「っざけんな!!」

 『兄』でなんて居たくない

「都合の良い様に使ってんのはハルカの方だろうが!!」

 『兄』になんてなりたくなかった

「一樹さんが一樹さんが一樹さんが!知るかよ!」

 『好きだ』って言いたかった

「僕がその名前を聞く度に、お前が泣いてるのを見る度にどんな気持ちでだったか知らねえだろ!」

 抱きしめたかったんだ

「僕は!僕は!」

 ただ、何も考えずに抱きしめたかった

「ハルカの事が!」

 この腕の中に【妹】じゃない【ハルカ】の温もりを感じたかった

「ちゃんとお兄ちゃんで居てよ!」

「え?」

 遮る様に放たれた言葉は空気を裂く鋭いそんな声。

「ちゃんと私だけのお兄ちゃんで居てよ、何処にも・・・行かないでよ」

 悲鳴。

 消え入るような悲鳴だった。

「は?何言ってんだよ、どっかに行こうとしてるのはお前だろ?」

「嫌なの!私以外に優しくしないで!私以外に笑いかけないで!私だけを見て!私だけのお兄ちゃんで居て!」

 それは僕が1番望む言葉と1番望まない言葉を孕んだ叫び。

「・・綾の事言ってんのか?」

「・・・」

 多分何を選んでも正解じゃなくて、誰を選んでも間違いで、もう誰も傷付かずには終わらない。

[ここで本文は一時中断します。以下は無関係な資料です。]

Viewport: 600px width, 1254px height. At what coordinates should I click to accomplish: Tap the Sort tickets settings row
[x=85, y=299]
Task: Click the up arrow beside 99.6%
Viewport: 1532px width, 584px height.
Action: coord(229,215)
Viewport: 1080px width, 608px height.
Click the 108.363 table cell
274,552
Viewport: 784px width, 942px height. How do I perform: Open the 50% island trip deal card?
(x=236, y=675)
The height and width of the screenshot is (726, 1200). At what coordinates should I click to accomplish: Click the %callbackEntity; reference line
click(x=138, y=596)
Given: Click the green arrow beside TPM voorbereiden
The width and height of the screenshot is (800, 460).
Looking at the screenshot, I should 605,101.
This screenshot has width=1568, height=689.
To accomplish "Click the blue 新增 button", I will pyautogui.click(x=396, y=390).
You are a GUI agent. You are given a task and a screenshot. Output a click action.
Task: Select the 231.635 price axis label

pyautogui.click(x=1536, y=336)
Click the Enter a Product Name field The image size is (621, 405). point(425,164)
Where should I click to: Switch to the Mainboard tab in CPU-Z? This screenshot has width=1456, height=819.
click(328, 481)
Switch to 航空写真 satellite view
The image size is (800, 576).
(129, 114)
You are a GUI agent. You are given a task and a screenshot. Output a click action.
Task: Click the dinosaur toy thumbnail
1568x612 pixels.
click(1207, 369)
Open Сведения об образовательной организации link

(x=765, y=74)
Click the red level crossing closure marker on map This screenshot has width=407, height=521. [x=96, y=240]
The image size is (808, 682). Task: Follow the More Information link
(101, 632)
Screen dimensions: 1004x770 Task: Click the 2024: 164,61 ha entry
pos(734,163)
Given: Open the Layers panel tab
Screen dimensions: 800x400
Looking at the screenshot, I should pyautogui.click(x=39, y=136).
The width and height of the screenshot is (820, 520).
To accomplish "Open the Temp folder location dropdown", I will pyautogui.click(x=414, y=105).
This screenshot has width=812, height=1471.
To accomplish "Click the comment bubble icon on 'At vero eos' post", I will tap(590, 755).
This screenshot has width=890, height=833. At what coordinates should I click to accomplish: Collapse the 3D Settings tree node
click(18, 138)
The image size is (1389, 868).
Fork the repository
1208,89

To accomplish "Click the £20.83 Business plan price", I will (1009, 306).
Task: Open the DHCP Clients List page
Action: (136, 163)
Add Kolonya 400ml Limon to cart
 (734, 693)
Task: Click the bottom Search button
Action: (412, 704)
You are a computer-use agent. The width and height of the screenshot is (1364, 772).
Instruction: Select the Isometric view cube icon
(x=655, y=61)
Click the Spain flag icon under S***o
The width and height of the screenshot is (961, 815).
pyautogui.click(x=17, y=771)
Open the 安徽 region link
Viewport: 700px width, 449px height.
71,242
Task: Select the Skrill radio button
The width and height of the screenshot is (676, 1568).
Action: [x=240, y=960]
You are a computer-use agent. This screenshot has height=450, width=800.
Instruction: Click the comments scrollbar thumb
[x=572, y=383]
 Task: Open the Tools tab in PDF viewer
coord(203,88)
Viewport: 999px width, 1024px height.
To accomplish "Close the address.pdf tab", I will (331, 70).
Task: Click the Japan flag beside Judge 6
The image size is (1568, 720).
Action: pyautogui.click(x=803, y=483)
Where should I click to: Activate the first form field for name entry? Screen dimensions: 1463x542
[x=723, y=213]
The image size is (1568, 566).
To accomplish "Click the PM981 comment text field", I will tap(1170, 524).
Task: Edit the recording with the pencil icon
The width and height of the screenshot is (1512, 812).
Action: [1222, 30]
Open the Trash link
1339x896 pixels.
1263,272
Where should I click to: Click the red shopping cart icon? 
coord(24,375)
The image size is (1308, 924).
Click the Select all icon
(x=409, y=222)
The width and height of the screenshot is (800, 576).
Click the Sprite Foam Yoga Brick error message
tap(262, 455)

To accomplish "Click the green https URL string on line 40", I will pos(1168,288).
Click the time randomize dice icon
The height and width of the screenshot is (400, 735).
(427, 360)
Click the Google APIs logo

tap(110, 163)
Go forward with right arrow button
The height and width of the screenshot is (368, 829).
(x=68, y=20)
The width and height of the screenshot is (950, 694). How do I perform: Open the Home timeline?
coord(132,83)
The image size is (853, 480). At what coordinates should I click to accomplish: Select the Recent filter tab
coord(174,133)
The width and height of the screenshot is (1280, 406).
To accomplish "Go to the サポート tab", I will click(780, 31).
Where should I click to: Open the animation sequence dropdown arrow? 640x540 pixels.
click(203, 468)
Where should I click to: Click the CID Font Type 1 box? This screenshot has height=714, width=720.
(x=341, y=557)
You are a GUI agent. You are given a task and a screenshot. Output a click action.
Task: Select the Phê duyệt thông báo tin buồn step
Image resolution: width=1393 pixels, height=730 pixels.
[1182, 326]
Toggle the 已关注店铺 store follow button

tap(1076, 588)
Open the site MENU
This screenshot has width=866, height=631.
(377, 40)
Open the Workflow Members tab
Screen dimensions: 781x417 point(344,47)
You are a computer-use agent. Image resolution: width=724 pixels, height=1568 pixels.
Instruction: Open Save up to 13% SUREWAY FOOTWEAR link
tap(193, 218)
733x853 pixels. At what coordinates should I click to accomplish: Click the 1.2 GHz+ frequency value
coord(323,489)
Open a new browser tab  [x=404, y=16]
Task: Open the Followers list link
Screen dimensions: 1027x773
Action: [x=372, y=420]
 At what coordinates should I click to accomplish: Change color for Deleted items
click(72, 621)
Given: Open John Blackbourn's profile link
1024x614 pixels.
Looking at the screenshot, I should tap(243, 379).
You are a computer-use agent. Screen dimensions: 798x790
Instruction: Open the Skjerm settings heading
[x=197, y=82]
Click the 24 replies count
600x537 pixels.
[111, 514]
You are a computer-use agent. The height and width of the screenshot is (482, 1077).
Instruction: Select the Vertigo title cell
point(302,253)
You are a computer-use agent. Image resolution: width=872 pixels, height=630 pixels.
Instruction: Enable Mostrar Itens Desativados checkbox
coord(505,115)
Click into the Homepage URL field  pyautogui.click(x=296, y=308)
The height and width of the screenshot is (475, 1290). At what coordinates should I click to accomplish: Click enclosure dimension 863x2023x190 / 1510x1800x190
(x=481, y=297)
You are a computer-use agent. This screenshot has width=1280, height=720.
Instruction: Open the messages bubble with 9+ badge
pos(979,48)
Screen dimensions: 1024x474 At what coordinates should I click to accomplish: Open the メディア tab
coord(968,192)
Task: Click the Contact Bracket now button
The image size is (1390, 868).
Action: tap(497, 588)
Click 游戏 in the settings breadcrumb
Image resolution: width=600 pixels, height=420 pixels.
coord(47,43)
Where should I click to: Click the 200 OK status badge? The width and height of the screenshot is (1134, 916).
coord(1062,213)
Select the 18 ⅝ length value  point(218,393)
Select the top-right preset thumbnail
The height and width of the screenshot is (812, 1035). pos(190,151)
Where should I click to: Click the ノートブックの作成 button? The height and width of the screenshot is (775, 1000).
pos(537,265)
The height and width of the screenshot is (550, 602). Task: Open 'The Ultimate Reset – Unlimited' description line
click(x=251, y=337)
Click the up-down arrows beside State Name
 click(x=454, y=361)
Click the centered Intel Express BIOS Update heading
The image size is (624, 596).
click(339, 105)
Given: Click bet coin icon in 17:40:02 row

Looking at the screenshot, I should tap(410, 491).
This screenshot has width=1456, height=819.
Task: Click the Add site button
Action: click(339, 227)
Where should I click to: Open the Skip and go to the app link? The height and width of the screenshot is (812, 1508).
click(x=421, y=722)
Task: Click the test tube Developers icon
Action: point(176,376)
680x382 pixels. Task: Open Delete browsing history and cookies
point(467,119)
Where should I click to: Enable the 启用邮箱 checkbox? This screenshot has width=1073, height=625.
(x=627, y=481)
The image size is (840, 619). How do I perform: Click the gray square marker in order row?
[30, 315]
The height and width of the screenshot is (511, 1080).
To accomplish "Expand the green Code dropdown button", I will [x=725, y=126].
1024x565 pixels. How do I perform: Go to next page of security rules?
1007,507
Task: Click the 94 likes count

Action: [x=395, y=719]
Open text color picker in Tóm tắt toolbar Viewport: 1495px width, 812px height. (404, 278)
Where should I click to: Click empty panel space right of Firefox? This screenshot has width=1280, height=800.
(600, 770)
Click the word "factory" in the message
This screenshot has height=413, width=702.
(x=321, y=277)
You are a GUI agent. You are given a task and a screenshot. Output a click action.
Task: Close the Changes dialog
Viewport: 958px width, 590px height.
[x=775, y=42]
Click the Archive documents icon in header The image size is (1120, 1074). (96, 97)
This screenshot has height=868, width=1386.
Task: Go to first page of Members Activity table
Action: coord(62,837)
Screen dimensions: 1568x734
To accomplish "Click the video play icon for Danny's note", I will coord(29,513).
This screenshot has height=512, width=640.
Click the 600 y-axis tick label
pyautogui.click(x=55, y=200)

 間違いしかない、そんな選択肢しかないなら僕が選ぶのは

「わかった。僕はハルカのお兄ちゃんで居るよ。何処にも行かない。ハルカだけを見てる」

 ハルカ。

 僕はハルカを後ろから抱きしめる。

 【男】として心から望んだその行為を、心に刃を突き立てる様に【兄】として、【妹】の華奢な身体を抱きしめた。

 それがハルカの望みなら僕は何も厭わない。

 とっくに僕は壊れているのだから。